Given data
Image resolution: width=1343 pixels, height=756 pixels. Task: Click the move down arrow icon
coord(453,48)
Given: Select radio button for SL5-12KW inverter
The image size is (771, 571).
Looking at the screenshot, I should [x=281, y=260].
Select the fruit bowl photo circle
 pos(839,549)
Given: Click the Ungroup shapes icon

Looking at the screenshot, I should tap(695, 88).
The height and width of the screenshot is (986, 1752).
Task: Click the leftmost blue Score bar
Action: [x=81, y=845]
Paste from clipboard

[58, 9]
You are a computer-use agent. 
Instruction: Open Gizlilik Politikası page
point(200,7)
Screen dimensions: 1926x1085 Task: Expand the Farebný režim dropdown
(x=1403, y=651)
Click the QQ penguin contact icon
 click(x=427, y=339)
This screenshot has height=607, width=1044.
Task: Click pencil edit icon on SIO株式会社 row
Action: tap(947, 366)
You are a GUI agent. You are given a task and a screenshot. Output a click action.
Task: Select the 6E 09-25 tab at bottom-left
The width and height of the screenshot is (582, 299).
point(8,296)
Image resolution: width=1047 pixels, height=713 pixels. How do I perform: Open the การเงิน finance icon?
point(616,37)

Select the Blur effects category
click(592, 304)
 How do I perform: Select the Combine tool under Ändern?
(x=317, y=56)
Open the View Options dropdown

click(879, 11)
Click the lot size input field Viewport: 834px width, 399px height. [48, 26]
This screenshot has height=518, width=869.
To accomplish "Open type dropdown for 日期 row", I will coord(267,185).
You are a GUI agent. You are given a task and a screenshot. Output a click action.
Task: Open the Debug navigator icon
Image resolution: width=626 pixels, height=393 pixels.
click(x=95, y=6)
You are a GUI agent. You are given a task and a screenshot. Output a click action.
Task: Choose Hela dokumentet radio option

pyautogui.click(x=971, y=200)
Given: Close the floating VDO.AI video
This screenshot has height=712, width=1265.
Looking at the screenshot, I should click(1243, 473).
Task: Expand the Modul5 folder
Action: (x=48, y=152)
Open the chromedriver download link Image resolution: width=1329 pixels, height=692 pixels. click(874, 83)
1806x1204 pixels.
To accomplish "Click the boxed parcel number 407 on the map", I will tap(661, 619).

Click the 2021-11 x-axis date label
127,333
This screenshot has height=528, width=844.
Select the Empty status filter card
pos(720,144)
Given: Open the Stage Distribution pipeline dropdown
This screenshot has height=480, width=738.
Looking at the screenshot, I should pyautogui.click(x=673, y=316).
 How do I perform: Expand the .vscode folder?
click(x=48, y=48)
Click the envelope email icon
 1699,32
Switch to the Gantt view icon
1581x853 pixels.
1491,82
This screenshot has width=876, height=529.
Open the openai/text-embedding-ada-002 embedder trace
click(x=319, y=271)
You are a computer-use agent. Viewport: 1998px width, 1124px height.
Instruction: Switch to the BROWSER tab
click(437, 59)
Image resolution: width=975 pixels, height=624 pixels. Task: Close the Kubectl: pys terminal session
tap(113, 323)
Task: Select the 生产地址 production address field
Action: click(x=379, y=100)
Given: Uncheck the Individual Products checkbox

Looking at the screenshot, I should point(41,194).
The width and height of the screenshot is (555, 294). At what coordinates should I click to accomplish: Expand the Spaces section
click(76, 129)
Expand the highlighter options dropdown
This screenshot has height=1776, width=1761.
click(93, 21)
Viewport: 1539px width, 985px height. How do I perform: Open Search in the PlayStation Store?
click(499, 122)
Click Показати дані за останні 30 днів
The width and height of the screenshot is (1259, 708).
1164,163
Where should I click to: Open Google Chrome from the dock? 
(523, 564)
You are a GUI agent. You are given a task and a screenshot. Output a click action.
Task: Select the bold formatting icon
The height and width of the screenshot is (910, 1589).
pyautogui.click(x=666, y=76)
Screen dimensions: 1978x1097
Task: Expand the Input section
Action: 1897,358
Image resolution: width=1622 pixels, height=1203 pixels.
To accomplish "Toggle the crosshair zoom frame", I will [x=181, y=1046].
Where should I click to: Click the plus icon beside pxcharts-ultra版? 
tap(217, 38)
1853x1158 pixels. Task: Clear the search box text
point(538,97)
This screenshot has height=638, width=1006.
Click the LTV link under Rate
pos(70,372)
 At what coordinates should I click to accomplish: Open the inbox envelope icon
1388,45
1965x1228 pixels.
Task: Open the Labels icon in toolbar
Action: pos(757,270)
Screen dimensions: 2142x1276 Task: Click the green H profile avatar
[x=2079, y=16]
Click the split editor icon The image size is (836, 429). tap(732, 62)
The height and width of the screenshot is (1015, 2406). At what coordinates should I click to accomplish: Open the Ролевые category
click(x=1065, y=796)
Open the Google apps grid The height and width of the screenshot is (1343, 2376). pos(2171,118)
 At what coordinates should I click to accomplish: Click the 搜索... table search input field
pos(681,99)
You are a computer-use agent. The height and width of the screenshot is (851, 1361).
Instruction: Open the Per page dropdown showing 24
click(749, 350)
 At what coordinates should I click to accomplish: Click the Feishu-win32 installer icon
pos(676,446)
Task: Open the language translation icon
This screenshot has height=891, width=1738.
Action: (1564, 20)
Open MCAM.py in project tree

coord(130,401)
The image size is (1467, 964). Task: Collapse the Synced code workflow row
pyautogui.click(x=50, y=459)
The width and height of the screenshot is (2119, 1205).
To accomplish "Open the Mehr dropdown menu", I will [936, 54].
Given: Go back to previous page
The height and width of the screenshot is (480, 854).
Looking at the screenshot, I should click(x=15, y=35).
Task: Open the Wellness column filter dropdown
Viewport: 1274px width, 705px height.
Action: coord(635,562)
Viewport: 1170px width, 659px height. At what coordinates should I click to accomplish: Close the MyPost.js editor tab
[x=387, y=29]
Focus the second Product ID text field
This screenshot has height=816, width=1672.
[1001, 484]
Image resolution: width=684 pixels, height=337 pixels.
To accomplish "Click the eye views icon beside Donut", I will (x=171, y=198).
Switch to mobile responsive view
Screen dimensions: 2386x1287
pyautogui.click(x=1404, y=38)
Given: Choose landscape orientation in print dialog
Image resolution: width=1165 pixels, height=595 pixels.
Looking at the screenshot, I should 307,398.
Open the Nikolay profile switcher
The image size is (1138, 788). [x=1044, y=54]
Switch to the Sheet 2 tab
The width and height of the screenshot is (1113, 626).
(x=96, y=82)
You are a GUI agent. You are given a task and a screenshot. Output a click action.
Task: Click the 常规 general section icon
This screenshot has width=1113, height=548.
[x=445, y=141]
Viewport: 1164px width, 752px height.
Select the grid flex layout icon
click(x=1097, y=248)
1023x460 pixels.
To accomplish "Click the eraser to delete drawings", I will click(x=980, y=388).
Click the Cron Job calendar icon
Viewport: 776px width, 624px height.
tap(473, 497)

Problem description
Sift the material for lines that include the word "computer", and copy each one.

Output of the exercise
You are a computer-use agent. 
You are a computer-use agent. Viewport: 1998px width, 1124px height.
You are a computer-use agent. The height and width of the screenshot is (851, 1361).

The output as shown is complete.